Emily shows signs of a mental collapse when her father passed away. She left his body in her house for three days and did not show any sign of grief. The town people did not question her mental capacity because her father was very controlling of her life. Faulkner describes the town people saying, “We did not say she was crazy then. We believed she had to do that. We remembered all the young men her father had driven away and we knew that with nothing left, she would have to cling to that which robbed her, as people will. Emily was sick for a long time after her father’s death. She cut her hair short, making her look like a little girl. She was described as looking tragic, yet serene. She was actually thinner than usual.”
Emily meets Homer Barron and have a romantic relationship. The town people all whisper their opinions of Emily throughout their courtship. They whisper things like, “Poor Emily.” The town people all believed that Emily should marry. Emily was living a life pressured by the time period that believed that women were worth as much as the man or she marries. Emily was not married at all. She did many things that made the town people talk and speculate. She bought Arsenic which made the town think she might kill herself. Then, she bought a man’s outfit, which made the town believe she was going to marry Homer Barron. She did not do either.
After Homer disappeared, Emily was only seen in her window on occasion. She grew to be fat with a head of gray hair. There was a brief time span of six or seven years that Emily brought herself into the public to give art lessons to young girls. After the girls were grown and stopped the lessons, Emily completely retreated to her house never to be seen again except through the windows. After Emily died, the town discovered the body of Homer Barron in the room prepared for a wedding in the abandoned house. On the pillow next to him, a strand of Emily’s gray hair.
In A Rose For Emily, there was a quote that suggest Emily would embrace the one person that molded her life thus far; “We knew that with nothing left, she would have to cling to that which robbed her, as people will.” Judith Fetterley suggest that Faulkner’s descriptions of Emily’s appearance was symbolic of Emily becoming her father. She says, “Having been consumed by her father, Emily in turn feeds off Homer Barron, becoming, after his death, suspiciously fat. Or, to put it another way, it is as if, after her father’s death, she has reversed his act of incorporating her by incorporating and becoming him, metamorphosed from the slender figure in white to the obese figure in black whose hair is ‘a vigorous iron-gray, like the hair of an active man.’ She has taken into herself the violence in him which thwarted her and has reenacted it upon Homer Barron.”
I agree with William Faulkner that Emily deserved a rose.

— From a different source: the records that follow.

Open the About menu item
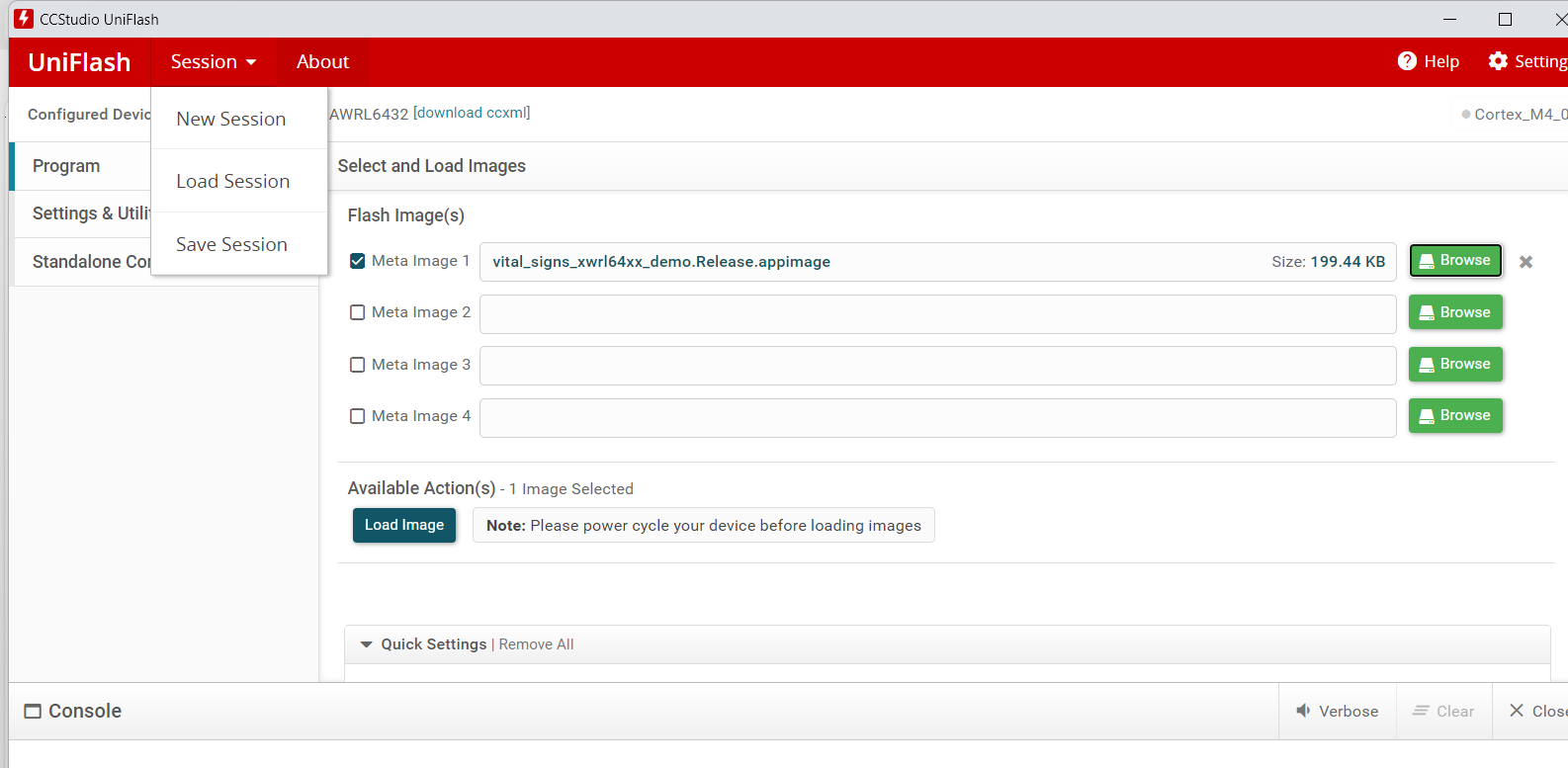The height and width of the screenshot is (768, 1568). pos(322,61)
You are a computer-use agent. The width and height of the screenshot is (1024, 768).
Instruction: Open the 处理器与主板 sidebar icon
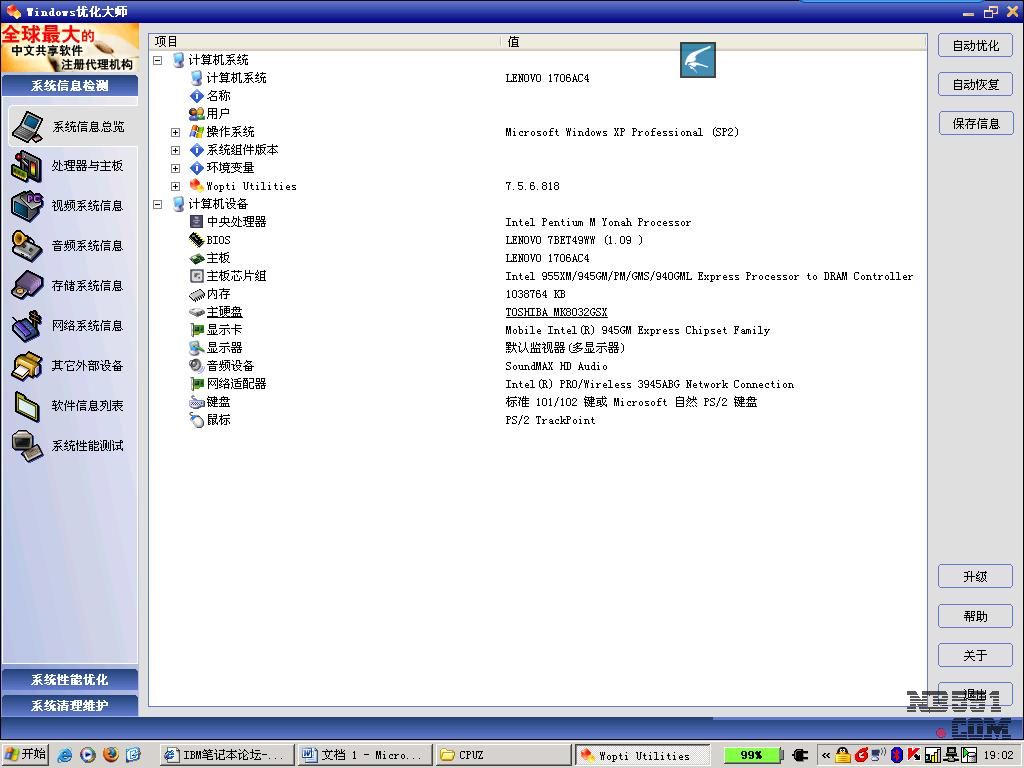click(27, 166)
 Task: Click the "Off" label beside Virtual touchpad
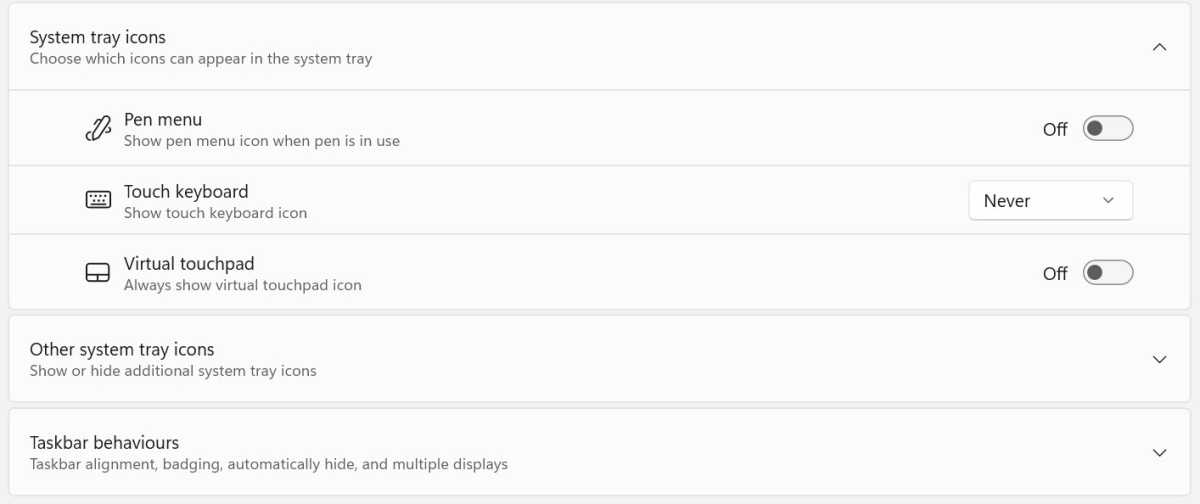pyautogui.click(x=1055, y=273)
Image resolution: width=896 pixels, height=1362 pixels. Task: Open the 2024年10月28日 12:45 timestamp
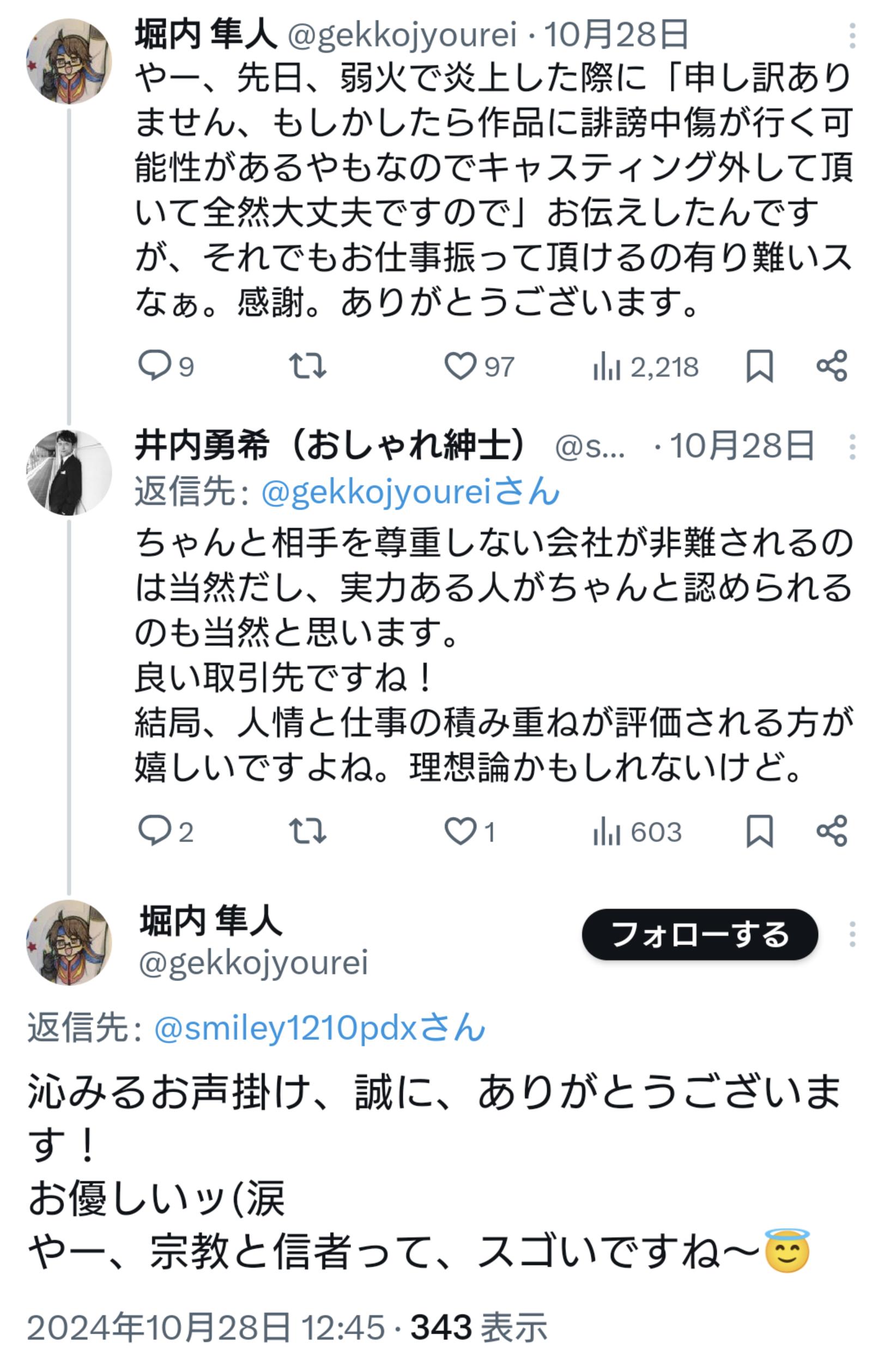(205, 1327)
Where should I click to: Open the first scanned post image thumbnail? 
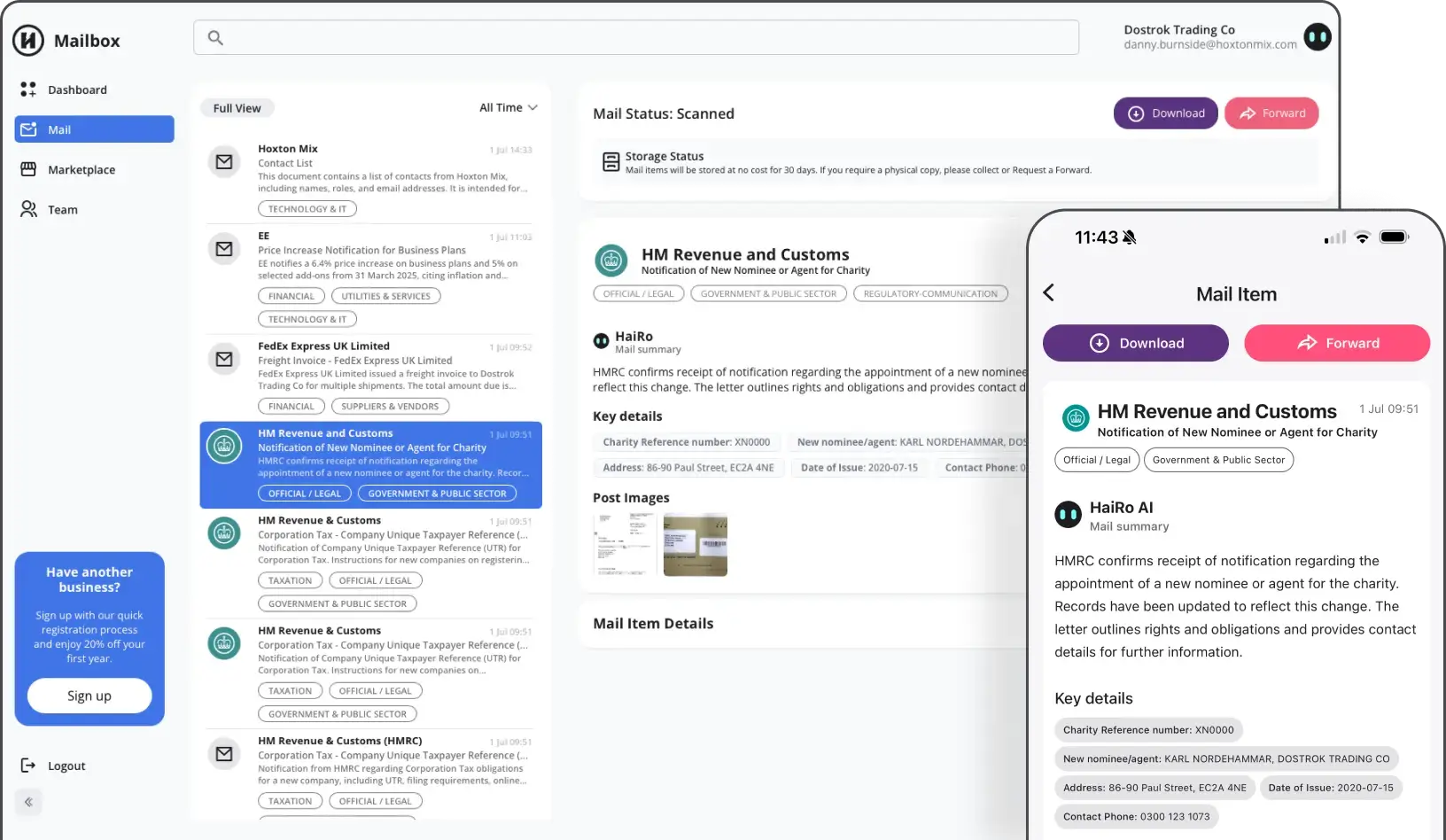[x=624, y=544]

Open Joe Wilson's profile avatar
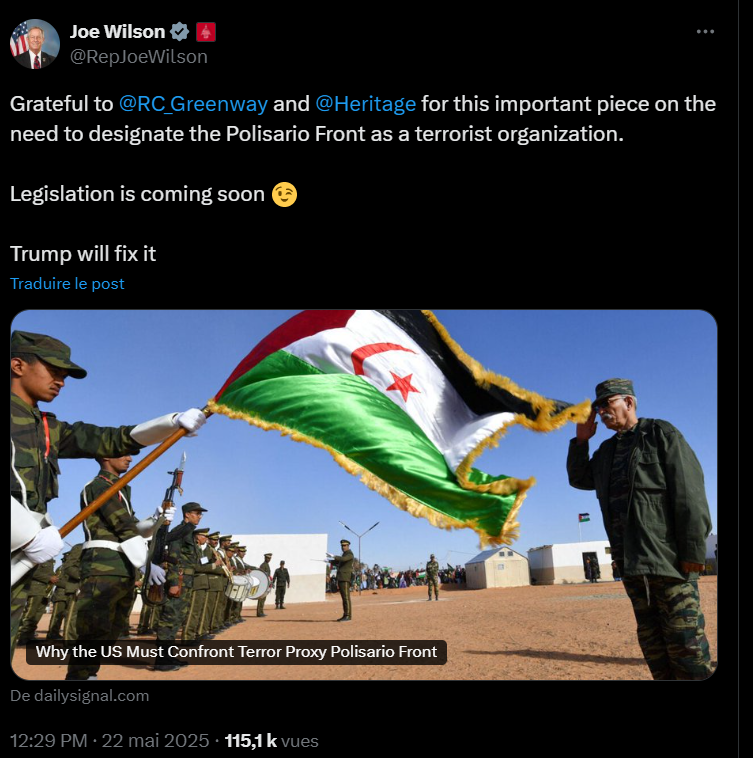(x=34, y=44)
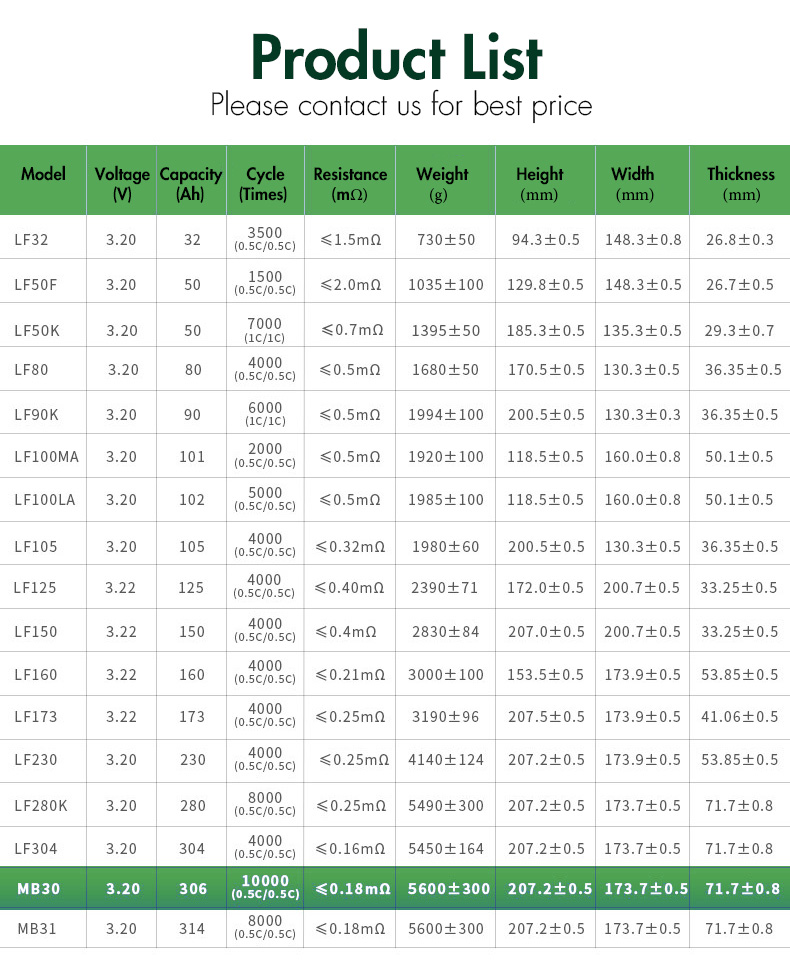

Emily was a victim in her life. She was raised by a strict, overbearing father that would not let her date. In that time period, women married for a good social standing. Emily did not have a lot going for her in her life. She was apart from her family for most of her life. She only knew what her father would allow for her to know. As soon as he died, she was alone. Through the story, the people of the town talk as if they know what is best for Emily, but no one really offers a helping hand. She did not have any guidance. She locked herself in her house while her mind deteriorated. When she met and courted Homer Barron, she still had hope that she would be okay. When Homer did not offer to marry her, she lost her hope. She does not want to be abandoned again, so she kills him and keeps him in her room for the rest of her life. She also had a family history of being crazy. Faulkner writes that her aunt had mental illness. Emily did not have much going for her. If she were to get a jail sentence, it would be a tragic ending to an already tragic story. Emily’s life was a jail sentence of sorts. She locked herself away and lived a lonely, depressing life. She was an unfortunate person who suffered from adverse circumstances deserved a rose.